* WORK ORDER
Set down a faithful copy of every record, and skip the pictures in it.

* THE INPUT
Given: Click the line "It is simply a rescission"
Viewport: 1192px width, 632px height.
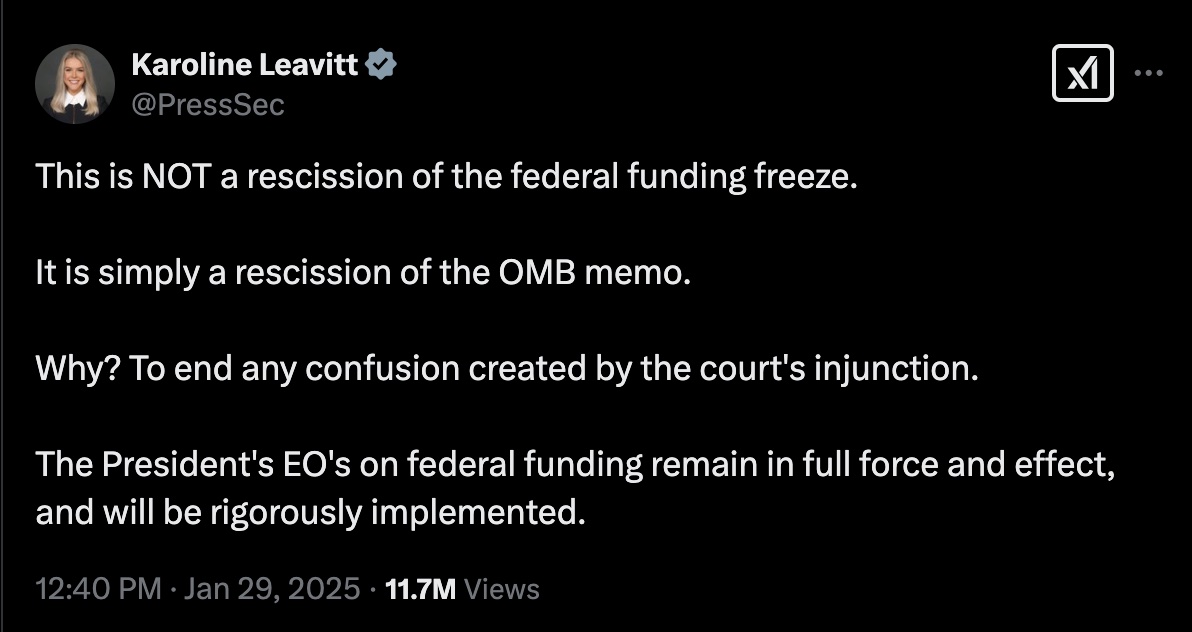Looking at the screenshot, I should 363,273.
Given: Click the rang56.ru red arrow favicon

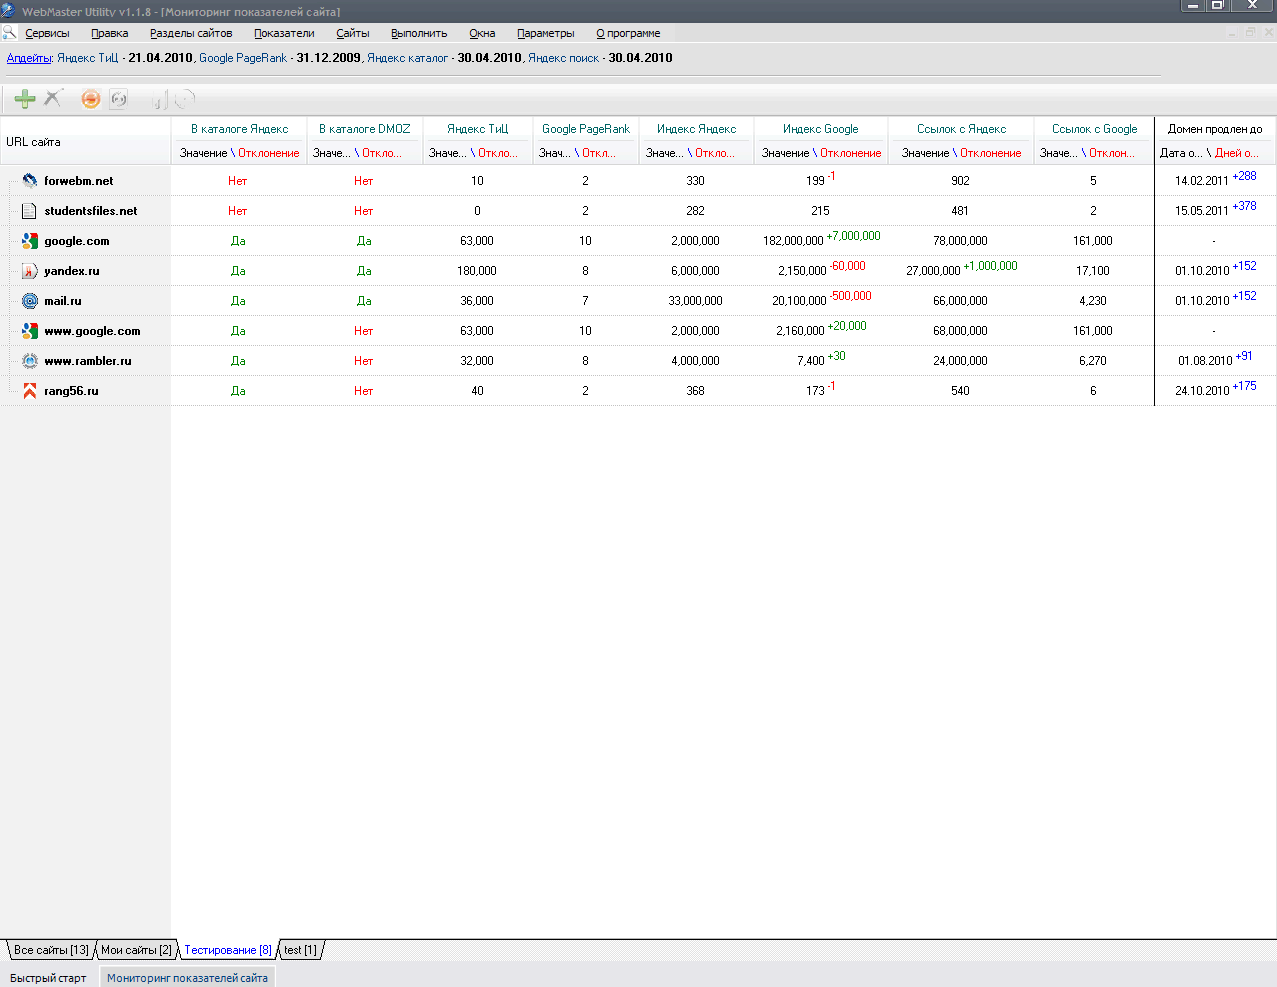Looking at the screenshot, I should pos(30,391).
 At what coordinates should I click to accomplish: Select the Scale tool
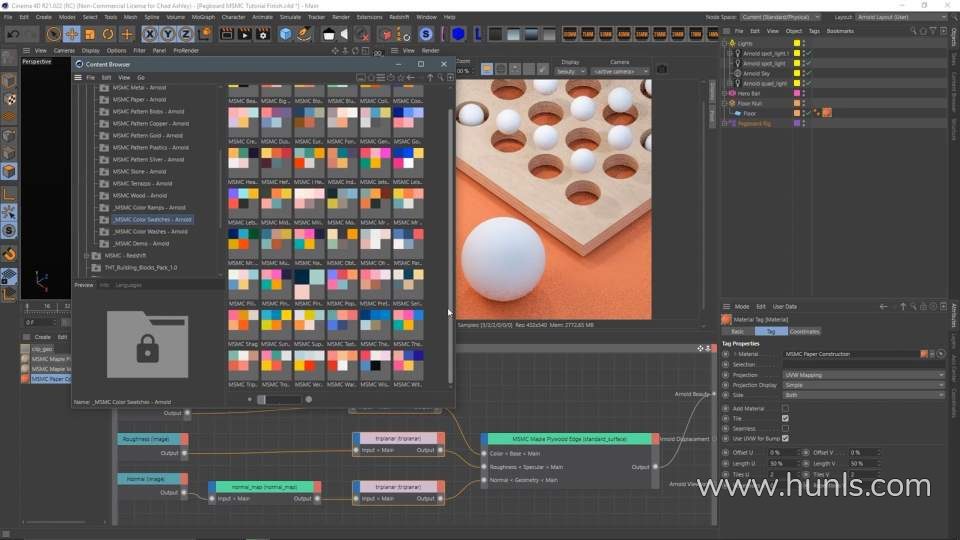(x=89, y=34)
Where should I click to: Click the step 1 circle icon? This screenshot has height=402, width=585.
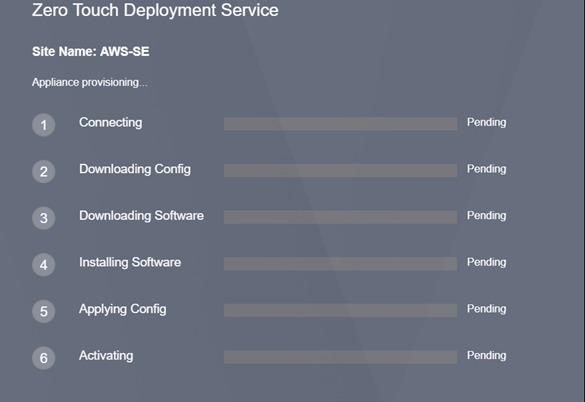(44, 125)
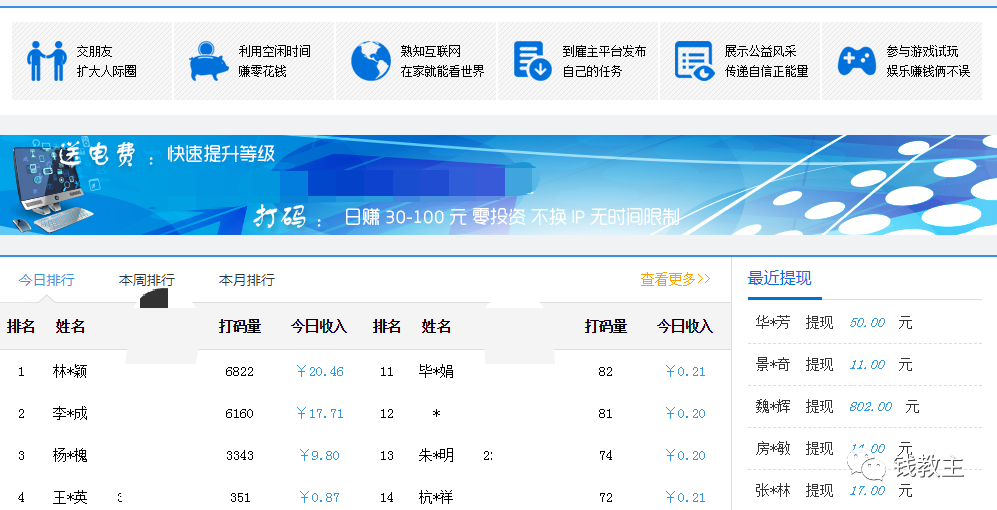Click the ¥20.46 income amount
This screenshot has width=997, height=510.
click(320, 372)
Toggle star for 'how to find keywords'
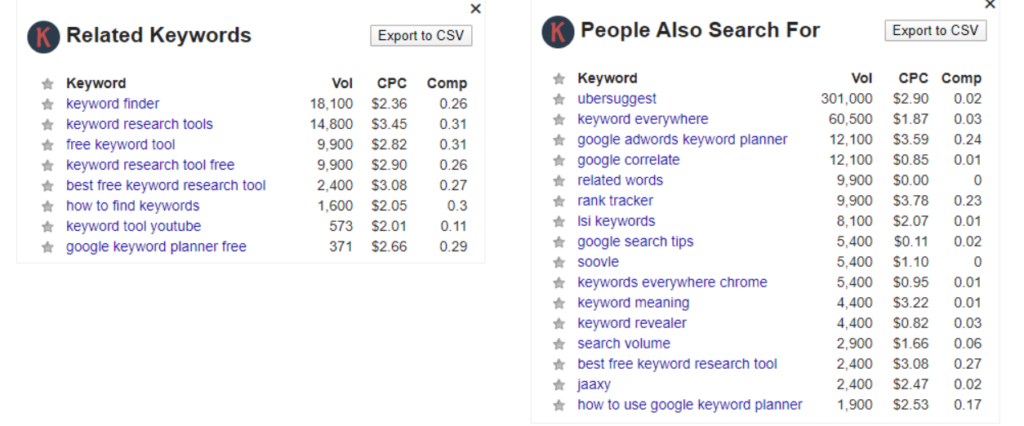The height and width of the screenshot is (426, 1024). pos(47,206)
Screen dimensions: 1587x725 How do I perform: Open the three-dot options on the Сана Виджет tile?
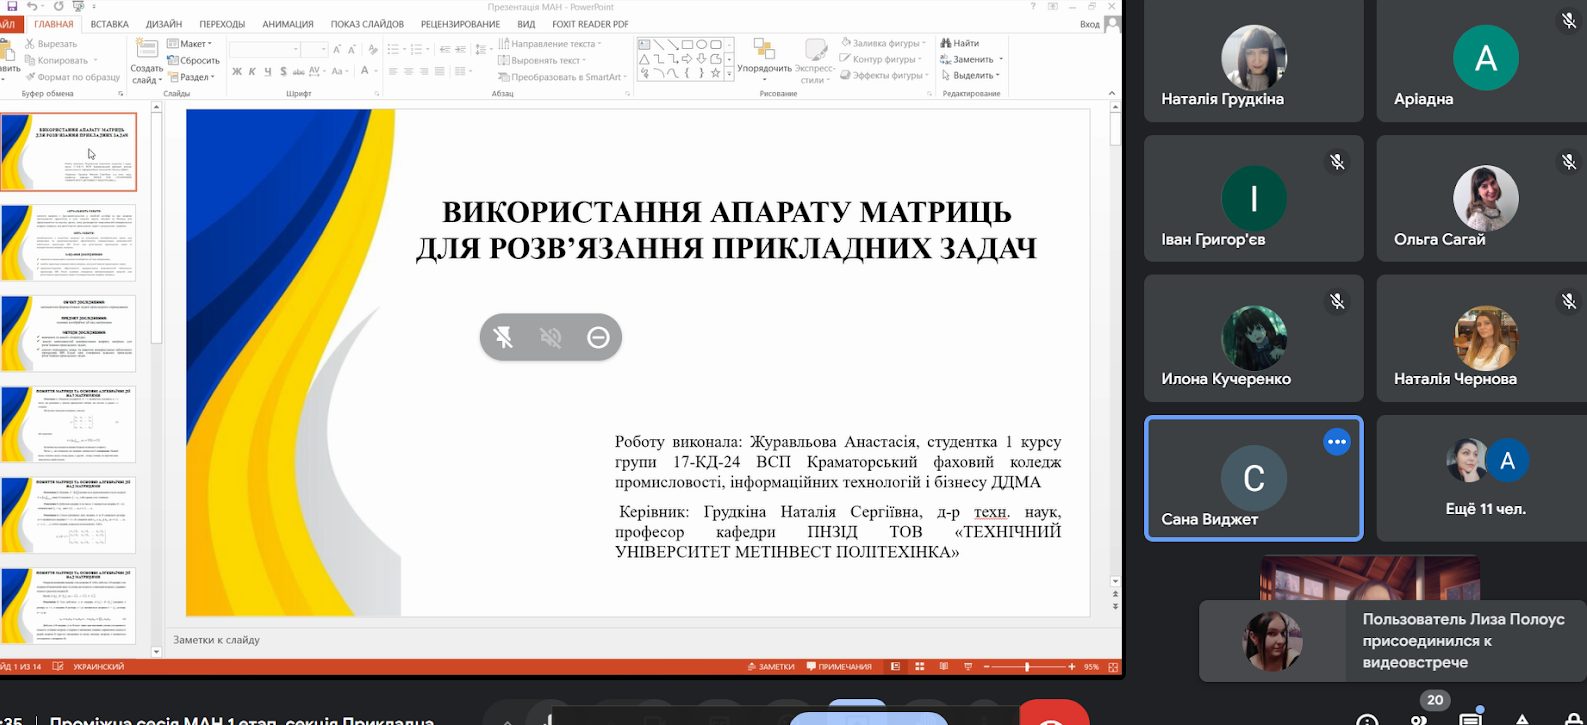pyautogui.click(x=1336, y=442)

* SOLUTION FOR THIS TASK
Given: Click the line "It is simply a rescission"
Viewport: 1192px width, 632px height.
Looking at the screenshot, I should 363,273.
Given: Click the rang56.ru red arrow favicon

Looking at the screenshot, I should pos(30,391).
 At what coordinates should I click to accomplish: Select the Scale tool
(x=89, y=34)
Where should I click to: Click the step 1 circle icon? This screenshot has height=402, width=585.
(44, 125)
Click the ¥20.46 income amount
This screenshot has width=997, height=510.
click(320, 372)
Toggle star for 'how to find keywords'
The height and width of the screenshot is (426, 1024). pos(47,206)
Screen dimensions: 1587x725 How do I perform: Open the three-dot options on the Сана Виджет tile?
pyautogui.click(x=1336, y=442)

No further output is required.